Riyadh has allocated $800 million to alleviate suffering in Yemen via the King Salman Center for Relief and Humanitarian Aid, which distributes aid through 81 humanitarian organizations, he said.
A conference hosted by the Kingdom in cooperation with the World Bank allocated more than $10 billion to reconstruction in Yemen, he added.
The Saudi-led Arab military coalition will continue its operations against rebels in Yemen, and work to lift the siege and reach the needy as soon as possible, Al-Jubeir added.
He reiterated the need for a political solution to the Syrian conflict in accordance with the Geneva Declaration and UN Security Council resolution 2254.

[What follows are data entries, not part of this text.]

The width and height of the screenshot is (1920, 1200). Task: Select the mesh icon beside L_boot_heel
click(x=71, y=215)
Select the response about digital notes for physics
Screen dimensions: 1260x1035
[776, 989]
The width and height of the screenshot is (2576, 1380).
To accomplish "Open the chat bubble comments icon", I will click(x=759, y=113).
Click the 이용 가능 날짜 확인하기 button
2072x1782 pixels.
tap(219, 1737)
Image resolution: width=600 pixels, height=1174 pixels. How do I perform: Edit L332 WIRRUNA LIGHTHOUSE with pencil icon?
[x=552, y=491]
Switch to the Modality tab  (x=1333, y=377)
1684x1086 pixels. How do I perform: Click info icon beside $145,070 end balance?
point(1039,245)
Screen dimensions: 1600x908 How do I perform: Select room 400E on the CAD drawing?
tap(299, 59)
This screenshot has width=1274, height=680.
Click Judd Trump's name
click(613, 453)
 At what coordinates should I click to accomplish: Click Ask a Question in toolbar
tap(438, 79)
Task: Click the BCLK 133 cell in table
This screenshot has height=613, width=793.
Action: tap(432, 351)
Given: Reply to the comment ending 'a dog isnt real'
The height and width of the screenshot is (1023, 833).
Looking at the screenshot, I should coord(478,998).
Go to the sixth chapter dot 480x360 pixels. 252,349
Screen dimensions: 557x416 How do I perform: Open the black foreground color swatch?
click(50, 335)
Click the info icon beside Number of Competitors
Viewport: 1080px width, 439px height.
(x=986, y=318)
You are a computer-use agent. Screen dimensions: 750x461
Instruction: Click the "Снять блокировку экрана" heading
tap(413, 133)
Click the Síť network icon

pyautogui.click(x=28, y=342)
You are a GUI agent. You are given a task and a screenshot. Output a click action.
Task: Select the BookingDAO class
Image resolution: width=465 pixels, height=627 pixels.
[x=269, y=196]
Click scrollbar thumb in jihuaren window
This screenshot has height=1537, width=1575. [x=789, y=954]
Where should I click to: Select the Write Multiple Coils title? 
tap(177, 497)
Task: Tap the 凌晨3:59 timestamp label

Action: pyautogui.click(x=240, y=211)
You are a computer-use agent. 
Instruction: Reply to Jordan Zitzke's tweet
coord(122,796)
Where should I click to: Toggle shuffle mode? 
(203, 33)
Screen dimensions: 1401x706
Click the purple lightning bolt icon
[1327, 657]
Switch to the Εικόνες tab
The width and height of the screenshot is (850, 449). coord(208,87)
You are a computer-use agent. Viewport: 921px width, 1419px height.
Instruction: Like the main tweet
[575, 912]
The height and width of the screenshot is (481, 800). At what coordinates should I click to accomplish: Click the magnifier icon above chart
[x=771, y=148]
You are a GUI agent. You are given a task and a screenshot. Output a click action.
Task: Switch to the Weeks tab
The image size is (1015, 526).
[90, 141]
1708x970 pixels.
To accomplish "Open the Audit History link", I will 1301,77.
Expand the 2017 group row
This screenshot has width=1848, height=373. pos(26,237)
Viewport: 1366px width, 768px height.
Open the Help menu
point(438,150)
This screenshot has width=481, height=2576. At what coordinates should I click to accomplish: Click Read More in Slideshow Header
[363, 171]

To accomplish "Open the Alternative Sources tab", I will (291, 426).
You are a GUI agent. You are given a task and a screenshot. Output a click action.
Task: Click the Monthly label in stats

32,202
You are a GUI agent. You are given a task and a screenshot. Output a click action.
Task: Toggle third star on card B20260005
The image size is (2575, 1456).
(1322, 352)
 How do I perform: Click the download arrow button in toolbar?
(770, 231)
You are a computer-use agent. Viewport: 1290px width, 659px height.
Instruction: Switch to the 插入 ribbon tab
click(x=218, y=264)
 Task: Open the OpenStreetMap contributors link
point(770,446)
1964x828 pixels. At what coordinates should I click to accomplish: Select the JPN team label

The Kingdom, as part of the International Syria Support Group, is working toward such a solution, he added.
Al-Jubeir reiterated the Saudi commitment to fighting Daesh in Syria and throughout the world, whose defeat requires strong global efforts.
The Kingdom is at the forefront of the anti-Daesh coalition in Iraq and Syria, he said, reiterating Saudi support for steps being taken by Baghdad against the terrorist group.
Al-Jubeir welcomed the visit by Iraqi Prime Minister Haidar Al-Abadi to the Kingdom on Monday to discuss bilateral relations and ways to develop them.
Riyadh is coordinating with its international partners to restore stability in Libya and to stop the spread of terrorism in that country and in Africa.